* _Exercise details_
As soon as the line containing "Click the 80 mA max threshold value" appears, copy it and every following line word for word until the records end.

* _Records supplied_
╔══

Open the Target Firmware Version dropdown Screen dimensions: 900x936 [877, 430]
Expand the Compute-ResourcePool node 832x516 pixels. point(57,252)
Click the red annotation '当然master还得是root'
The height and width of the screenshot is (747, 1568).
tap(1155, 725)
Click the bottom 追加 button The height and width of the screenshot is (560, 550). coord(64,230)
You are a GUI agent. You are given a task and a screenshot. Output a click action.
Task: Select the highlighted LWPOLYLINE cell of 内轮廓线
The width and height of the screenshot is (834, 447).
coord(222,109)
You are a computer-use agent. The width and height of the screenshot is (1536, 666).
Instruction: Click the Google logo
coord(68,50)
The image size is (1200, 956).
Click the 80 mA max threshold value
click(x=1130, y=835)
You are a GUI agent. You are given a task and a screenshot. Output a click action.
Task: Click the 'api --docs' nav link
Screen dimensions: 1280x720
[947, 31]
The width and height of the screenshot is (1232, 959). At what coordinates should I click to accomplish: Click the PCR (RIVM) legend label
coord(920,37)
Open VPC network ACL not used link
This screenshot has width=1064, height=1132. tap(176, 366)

╚══

* _Exercise response_
Click the 80 mA max threshold value
click(x=1130, y=835)
You are a GUI agent. You are given a task and a screenshot. Output a click action.
Task: Click the 'api --docs' nav link
Screen dimensions: 1280x720
[947, 31]
The width and height of the screenshot is (1232, 959). At what coordinates should I click to accomplish: Click the PCR (RIVM) legend label
coord(920,37)
Open VPC network ACL not used link
This screenshot has width=1064, height=1132. tap(176, 366)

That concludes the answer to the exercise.